**TEXT SHOWN:**
----------

After more than four months of contract negotiations, Harvard University dining workers went on strike. Now those 750 workers are in their third week of the strike, and the university administration is barely moving to arrive at a deal, students and union spokespeople say.
Dining workers have been trying to secure annual wages of at least $35,000 and retain their current health insurance policy. They say the higher annual wages are necessary because they can’t claim unemployment when students are on break and employment during those seasons is difficult to secure.
Harvard University has responded by saying that insurance costs are too high to keep the current policy and that the university has already offered a stipend to workers with seniority during the off-seasons when students aren’t in school. Workers, Boston City Council members, and students have responded by pointing to Harvard’s $37.6 billion endowment in 2015.
“Shame on you, Harvard.”
“Shame on you, Harvard, for raising $7 billion on your endowment, of $37.6 billion — 10 times the budget of our city council — but you can’t take care of your workers,” City Counselor Tito Jackson said on Wednesday, according to Metro.us. The workers have the unanimous support of the city council.
Students across campus and various fields of study have supported the workers. Students have held rallies in support of the workers, and on Monday, students organizing a campus rally expect a particularly large turnout, Tiffany Ten Eyck, spokesperson for UNITE HERE, the dining workers’ union. Politicians and movie stars, specifically Sen. Elizabeth Warren (D) and Ben Stiller, who was working on a movie in the area, supported the workers by coming to a campus rally. The dining workers’ strike assistance fund has reached 548 contributions as of Friday afternoon, a level of support Eyck said is unusual.

----------

**EXTRACTED INFORMATION:**
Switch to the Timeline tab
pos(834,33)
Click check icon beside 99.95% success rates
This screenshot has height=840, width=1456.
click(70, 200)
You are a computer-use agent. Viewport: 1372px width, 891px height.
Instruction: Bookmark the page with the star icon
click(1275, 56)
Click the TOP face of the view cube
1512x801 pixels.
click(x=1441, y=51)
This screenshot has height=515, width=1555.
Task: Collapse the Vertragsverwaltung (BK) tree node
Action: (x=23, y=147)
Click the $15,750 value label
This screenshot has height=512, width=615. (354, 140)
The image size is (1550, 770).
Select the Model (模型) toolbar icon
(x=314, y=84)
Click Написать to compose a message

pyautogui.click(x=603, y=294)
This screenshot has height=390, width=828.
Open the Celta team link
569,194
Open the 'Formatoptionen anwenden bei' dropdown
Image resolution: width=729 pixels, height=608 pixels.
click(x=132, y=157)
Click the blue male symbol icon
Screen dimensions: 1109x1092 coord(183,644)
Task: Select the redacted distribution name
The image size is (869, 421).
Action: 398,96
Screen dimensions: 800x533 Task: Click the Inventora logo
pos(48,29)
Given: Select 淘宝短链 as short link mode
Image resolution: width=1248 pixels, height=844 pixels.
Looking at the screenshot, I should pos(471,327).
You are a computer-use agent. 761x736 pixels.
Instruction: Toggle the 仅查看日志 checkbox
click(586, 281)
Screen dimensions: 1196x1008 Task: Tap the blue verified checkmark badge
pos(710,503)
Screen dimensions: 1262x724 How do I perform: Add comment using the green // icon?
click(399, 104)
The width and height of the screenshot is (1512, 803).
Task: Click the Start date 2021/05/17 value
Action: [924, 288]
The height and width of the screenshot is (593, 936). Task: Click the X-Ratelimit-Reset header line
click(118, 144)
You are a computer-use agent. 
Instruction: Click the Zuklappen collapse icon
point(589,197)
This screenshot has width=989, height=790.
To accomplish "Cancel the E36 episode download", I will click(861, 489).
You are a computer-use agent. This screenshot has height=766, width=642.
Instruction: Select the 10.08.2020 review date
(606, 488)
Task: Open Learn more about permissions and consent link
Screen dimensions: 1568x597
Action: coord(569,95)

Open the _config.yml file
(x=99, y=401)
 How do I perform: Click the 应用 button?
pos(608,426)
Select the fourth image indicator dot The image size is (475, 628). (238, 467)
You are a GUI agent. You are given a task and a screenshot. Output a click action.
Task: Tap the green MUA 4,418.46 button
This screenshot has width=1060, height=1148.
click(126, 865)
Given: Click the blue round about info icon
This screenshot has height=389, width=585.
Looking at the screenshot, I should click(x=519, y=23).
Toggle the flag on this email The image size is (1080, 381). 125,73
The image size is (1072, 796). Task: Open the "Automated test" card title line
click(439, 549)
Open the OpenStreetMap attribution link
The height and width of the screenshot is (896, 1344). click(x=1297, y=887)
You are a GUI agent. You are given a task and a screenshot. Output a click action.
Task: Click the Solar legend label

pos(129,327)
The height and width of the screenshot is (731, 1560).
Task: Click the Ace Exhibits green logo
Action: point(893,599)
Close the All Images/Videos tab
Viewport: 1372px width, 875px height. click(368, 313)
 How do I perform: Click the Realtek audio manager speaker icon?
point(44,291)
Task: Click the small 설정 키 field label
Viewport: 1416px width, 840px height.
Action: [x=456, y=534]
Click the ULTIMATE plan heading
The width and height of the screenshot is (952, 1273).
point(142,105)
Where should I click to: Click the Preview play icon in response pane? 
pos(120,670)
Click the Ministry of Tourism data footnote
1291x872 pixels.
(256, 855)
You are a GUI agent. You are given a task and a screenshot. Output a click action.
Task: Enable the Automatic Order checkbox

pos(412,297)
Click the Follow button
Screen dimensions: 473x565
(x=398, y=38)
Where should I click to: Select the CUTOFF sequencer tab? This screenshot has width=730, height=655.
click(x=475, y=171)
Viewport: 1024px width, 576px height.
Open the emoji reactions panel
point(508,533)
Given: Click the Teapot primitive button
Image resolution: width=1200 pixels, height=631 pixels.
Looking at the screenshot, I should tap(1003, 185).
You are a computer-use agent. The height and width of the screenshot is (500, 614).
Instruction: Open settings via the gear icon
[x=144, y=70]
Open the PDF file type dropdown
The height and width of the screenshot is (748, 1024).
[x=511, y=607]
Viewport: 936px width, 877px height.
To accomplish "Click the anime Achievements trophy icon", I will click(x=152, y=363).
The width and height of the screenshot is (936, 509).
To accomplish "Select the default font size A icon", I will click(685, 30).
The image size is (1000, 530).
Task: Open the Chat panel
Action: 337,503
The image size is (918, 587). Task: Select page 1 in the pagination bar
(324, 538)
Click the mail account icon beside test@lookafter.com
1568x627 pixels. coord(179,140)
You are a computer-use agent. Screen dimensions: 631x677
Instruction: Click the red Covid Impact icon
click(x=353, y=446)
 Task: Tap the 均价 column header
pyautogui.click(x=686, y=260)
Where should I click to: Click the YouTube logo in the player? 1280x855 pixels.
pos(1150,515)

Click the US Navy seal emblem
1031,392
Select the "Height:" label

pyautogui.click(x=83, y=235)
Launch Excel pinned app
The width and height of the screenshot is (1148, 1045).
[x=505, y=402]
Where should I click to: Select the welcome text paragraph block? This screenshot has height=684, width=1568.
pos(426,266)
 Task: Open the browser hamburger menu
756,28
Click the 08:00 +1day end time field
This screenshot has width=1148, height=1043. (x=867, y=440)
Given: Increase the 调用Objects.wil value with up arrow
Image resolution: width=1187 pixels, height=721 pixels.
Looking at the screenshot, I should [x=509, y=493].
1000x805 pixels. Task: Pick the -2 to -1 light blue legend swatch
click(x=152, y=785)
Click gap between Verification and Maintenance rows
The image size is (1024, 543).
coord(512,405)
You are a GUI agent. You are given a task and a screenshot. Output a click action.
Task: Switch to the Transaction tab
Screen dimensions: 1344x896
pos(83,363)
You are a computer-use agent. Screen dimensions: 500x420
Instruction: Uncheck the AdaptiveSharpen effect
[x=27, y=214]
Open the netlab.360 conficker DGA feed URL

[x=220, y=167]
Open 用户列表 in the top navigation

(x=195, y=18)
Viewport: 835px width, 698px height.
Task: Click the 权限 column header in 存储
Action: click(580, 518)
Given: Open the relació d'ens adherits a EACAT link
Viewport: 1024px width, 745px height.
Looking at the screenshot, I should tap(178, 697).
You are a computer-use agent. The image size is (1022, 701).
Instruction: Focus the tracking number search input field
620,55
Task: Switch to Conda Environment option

----------

**WORK TASK:**
Write the next part of the news piece about the Harvard dining workers' strike, starting right after its last sentence.

**REPLY:**
Monica Kriete, a student at the Harvard School of Public Health, has been organizing marches with fellow HSPH students to protest the lack of progress for workers in their negotiations with the university. Kriete said her own classes have taught her the meaning of a “catastrophic expenditure,” or when out-of-pocket health spending is capable of pushing people into poverty. There are various methods of measuring this this but one way to define this is spending 10 percent or more of one’s total expenditures on out-of-pocket health spending. Harvard’s premium of $233 a month, not counting co-pays, would come to 9 percent of their incomes.
Harvard Medical School students analyzed the plan and found that workers’ finances would suffer more through the Harvard plan than if they didn’t have any health plan through their employer and thus opted for the state’s health care exchange.
“That is unacceptably high. Workers are having to skip doctor appointments. They’re afraid to access care,” Kriete said.
“It’s embarrassing at this point.”
Kriete added that when the university fails to offer a reasonable plan to workers, the work students are doing at HSPH is undermined.
“We do so much work around income inequality … [Harvard’s resistance to keeping the current plan] says the work of the school is not valuable enough to act on,” Kriete said.
Eyck said there has been some movement on Harvard’s part but that the process is very slow. She did not go into specifics as to what Harvard has proposed.
“Two mediators have been assisting … We’re seeing them bring new ideas to the table but they still need to move,” Eyck said.
In the meantime, Eyck said there is overwhelming support from the campus community and alumni.
“It’s embarrassing at this point,” Eyck said.
This story has been updated to include more information about the definition of catastrophic health expenditures.